Current vaccine manufacturing is based on growing virus in live fertilized chicken eggs. In a laborious process, the virus is then harvested, purified and processed to recover viral antigens. Egg-based systems take six to nine months to manufacture and release a year's batch of vaccine, making it difficult to predict demand or respond quickly to public health emergencies.

VaxInnate's fusion vaccine can be efficiently and economically manufactured in bacteria. The technology for producing large quantities of proteins in bacteria has been practiced for over two decades, and many currently available protein-based drugs are manufactured in this way. The method involves the insertion of a circular DNA "vector" coding for the flagellin-antigen fusion product into bacteria. The DNA directs the synthesis of the fusion product, which either accumulates in the bacteria or is secreted into the surrounding media.

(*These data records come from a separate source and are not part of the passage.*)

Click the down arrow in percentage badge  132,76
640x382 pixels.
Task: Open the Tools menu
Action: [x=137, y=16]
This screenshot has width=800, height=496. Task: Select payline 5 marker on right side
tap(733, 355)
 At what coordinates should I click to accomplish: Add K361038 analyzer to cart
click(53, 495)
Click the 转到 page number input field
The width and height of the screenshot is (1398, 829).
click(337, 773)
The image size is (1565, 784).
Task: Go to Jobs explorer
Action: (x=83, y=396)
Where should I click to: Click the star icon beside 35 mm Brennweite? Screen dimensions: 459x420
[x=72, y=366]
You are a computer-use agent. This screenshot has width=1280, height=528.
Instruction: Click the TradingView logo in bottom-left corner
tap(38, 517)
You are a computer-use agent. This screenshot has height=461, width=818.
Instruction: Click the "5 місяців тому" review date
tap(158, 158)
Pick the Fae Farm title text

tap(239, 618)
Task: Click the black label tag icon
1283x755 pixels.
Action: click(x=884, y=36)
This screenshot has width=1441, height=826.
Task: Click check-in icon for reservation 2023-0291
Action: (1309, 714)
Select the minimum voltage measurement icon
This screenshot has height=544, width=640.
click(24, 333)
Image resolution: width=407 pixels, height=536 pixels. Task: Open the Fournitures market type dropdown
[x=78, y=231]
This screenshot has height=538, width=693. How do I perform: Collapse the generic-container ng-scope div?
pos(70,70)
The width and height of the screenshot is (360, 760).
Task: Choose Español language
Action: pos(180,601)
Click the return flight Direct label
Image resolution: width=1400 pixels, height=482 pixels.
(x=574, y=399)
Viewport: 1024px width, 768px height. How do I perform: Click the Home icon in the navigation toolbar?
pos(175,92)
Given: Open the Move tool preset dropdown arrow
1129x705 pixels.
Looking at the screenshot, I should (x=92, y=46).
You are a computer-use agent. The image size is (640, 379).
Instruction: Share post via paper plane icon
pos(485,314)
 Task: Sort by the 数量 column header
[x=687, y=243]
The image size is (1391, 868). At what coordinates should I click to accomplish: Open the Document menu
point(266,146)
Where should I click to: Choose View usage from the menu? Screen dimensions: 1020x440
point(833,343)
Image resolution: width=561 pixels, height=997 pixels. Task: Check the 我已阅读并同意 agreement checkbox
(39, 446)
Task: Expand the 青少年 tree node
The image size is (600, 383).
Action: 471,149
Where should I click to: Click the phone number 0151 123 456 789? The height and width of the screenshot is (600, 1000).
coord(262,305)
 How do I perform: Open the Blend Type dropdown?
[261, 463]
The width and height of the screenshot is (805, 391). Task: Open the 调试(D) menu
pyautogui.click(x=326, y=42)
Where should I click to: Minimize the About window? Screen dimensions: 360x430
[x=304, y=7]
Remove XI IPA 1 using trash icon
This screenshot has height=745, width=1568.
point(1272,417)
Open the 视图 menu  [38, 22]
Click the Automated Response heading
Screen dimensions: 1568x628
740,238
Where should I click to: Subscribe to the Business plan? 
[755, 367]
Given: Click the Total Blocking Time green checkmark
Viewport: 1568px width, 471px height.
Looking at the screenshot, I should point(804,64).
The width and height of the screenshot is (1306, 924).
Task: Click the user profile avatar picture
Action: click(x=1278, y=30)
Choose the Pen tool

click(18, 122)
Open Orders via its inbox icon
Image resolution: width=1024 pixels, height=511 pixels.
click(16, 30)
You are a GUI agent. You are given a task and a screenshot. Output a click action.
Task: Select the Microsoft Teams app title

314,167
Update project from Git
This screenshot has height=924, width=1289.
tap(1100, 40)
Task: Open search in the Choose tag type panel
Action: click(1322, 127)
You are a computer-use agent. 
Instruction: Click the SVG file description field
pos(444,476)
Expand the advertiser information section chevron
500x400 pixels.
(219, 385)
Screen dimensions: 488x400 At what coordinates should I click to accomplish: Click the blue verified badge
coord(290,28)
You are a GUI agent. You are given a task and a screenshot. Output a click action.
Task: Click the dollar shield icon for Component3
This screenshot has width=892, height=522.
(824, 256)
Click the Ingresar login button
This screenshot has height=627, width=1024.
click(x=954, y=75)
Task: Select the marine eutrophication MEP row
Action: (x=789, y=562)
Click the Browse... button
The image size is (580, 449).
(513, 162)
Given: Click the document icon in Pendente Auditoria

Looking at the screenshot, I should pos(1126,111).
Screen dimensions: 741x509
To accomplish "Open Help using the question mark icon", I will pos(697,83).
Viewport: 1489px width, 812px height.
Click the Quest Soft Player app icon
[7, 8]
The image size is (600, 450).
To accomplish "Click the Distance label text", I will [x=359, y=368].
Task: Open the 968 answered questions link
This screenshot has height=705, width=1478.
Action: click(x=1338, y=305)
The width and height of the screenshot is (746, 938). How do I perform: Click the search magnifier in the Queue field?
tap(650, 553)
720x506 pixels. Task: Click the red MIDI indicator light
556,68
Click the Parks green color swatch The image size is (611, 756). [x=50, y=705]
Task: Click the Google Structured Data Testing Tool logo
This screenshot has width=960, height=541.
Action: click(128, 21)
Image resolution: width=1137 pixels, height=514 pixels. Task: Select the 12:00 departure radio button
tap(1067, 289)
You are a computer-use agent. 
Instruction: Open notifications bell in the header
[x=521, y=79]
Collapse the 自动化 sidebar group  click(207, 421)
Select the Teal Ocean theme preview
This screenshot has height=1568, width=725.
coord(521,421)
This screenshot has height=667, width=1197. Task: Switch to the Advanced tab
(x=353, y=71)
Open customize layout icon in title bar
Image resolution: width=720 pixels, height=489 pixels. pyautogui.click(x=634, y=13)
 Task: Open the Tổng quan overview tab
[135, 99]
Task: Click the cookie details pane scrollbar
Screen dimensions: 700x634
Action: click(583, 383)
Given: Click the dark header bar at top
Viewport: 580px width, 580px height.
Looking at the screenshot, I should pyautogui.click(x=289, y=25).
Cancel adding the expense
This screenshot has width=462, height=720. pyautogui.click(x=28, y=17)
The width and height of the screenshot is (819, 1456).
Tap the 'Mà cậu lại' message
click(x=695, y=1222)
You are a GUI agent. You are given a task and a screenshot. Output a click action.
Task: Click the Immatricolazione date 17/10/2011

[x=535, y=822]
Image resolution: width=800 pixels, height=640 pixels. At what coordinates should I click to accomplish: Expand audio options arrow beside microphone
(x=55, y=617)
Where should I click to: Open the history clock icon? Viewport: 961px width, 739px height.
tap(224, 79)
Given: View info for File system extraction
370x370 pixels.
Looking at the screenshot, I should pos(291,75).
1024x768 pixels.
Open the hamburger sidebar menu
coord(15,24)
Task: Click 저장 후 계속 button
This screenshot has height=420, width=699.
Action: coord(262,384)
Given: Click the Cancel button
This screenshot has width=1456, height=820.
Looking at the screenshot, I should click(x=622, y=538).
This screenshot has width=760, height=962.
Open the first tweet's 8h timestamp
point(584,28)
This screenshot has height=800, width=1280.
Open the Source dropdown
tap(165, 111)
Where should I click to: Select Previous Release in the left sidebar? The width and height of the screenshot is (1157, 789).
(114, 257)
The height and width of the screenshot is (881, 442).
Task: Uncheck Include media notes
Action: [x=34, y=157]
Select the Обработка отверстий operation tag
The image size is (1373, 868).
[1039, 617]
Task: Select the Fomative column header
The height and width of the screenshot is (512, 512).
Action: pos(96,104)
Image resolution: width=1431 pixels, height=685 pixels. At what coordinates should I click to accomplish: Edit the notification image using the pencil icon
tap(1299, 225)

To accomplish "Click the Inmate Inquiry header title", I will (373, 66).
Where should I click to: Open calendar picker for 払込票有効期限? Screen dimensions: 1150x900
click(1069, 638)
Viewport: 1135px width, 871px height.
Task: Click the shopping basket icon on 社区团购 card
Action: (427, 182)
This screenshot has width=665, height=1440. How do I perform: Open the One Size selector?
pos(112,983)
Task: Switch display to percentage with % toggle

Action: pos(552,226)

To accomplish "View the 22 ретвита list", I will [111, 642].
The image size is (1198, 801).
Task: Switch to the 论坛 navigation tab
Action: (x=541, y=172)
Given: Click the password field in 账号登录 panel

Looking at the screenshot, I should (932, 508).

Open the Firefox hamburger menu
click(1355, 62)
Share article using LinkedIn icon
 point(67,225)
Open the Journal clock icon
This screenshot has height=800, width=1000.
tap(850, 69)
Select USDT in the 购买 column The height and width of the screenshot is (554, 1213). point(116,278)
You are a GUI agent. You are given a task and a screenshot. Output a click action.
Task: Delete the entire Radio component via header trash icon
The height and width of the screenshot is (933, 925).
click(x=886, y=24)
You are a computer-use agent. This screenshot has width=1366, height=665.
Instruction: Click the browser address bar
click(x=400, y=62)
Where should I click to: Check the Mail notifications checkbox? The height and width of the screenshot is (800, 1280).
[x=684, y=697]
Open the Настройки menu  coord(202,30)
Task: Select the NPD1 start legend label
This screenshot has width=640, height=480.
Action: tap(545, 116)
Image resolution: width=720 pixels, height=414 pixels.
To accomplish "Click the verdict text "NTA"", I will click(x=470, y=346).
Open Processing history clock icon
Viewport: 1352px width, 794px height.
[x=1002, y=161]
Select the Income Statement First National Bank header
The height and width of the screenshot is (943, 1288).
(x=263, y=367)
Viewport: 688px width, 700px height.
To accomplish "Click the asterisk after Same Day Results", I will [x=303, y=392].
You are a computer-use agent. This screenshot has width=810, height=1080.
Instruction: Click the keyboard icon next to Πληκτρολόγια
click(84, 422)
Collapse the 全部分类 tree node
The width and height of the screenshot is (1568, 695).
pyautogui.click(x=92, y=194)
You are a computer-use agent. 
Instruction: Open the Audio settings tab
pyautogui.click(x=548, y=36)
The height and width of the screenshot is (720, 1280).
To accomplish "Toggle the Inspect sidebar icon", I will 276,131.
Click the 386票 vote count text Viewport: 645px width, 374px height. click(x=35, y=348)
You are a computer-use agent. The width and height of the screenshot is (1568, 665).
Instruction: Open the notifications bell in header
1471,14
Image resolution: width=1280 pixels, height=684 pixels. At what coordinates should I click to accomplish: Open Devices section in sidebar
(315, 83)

The following purification steps to isolate the protein are very straightforward. Applied to vaccines, bacteria-based production avoids traditional egg-based manufacturing, lowers the cost of goods of the final product, and establishes a more rapidly scaleable manufacturing process. In addition, a bacteria-based manufacturing process avoids the risk that an avian flu pandemic will destroy egg-laying flocks.

The immune system takes two different, yet interdependent approaches to defeating a foreign pathogen such as a bacteria or a virus.

The innate immune system. This system mounts an immediate response to an infection without being specific to the pathogen in question. The innate immune system is the more primitive of the body's responses to infection. It is made up of immune cells and receptors (including so-called 'toll-like receptors' or TLRs) that immediately recognize certain molecular patterns uniquely associated with pathogens and then launch a first-line attack on the invaders. Because it recognizes only general molecular patterns on the surface of pathogens, and because some pathogens develop ways to evade its defenses, the innate immune system may have limited capability in holding back some infections.

The adaptive immune system. This system has the distinct advantage of highly specific recognition of virtually any pathogen the body might encounter, as well as providing immunological memory of infection. It is responsible for the production of antibodies and killer T cells. However, the adaptive system relies upon the innate systems recognition of a pathogen to initiate its own response to a pathogen. While the adaptive systems recognition of a pathogen is extremely precise, it is relatively slow compared to the timescale of an infection.

Together, these two systems provide a comprehensive immune response to infectious agents. It is precisely this biological partnership that has been harnessed to produce VaxInnate's highly specific and potent vaccines.

 

Hemagglutinin binds to sugars on the surface of host cells and helps the virus to fuse with, and enter the cell. Its essential role in the infection cycle has made HA an obvious and effective target (antigen) for traditional influenza vaccines. Another viral antigen, neuraminidase (NA), clips the sugars, preparing the virus to freely exit the cell, and continue the replication cycle by infecting other cells. There is considerable genetic variance among type A virus strains, and the variants are grouped according to the particular HA and NA sub-types present. Influenza A subtypes have designations such as H3N2 or H1N1, reflecting the identity of the particular HA and NA proteins variants expressed by the virus subtype. Most human influenza viruses have H1 or H3 hemagglutinins, while avian influenza viral strains characteristically have H5, H7 or H9.